▸ **Task details**
Take the data below and extract the lines from the one with "Menu (16, 7)" to the one with "WéMè (25, 672)", inclusive, exactly as written.

·····

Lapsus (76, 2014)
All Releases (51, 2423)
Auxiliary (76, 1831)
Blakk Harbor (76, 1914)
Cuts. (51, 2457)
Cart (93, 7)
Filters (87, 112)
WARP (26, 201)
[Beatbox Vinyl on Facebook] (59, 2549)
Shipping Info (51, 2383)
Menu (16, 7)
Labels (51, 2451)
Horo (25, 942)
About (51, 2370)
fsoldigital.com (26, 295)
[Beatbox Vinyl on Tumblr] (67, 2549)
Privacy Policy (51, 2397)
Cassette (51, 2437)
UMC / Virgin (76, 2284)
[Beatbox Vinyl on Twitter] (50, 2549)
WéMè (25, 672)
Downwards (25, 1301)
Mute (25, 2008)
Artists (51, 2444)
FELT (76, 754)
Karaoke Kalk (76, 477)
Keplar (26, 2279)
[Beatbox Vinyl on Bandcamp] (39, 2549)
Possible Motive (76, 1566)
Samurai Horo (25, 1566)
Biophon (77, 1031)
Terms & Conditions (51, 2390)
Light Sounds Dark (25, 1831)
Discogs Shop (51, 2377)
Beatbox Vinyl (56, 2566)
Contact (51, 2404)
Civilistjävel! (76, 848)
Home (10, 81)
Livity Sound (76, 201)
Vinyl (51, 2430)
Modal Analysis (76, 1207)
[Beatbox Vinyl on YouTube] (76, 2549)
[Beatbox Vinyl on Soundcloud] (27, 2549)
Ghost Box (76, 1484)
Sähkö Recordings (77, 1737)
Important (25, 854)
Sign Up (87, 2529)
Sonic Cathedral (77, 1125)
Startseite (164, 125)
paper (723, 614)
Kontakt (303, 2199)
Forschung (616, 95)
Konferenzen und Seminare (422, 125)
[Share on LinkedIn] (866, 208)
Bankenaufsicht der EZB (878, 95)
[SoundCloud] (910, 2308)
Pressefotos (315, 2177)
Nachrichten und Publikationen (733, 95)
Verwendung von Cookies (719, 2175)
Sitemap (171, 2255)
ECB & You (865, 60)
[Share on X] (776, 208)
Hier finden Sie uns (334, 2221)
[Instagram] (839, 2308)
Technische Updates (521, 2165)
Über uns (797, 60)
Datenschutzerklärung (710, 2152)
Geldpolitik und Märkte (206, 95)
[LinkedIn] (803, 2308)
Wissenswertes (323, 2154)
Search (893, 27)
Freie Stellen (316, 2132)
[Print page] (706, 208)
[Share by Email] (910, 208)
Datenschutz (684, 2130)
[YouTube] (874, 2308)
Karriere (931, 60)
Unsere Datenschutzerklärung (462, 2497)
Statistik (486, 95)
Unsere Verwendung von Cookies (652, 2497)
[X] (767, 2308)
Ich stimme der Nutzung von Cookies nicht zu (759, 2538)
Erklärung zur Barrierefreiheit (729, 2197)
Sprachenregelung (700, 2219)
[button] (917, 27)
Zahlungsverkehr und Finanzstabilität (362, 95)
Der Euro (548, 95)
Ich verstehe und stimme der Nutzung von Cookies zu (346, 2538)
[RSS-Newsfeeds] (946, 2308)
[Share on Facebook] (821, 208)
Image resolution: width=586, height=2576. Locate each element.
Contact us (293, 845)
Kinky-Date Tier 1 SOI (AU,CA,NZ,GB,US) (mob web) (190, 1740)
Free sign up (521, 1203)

·····

▸ **Answer to the problem**
Menu (16, 7)
Labels (51, 2451)
Horo (25, 942)
About (51, 2370)
fsoldigital.com (26, 295)
[Beatbox Vinyl on Tumblr] (67, 2549)
Privacy Policy (51, 2397)
Cassette (51, 2437)
UMC / Virgin (76, 2284)
[Beatbox Vinyl on Twitter] (50, 2549)
WéMè (25, 672)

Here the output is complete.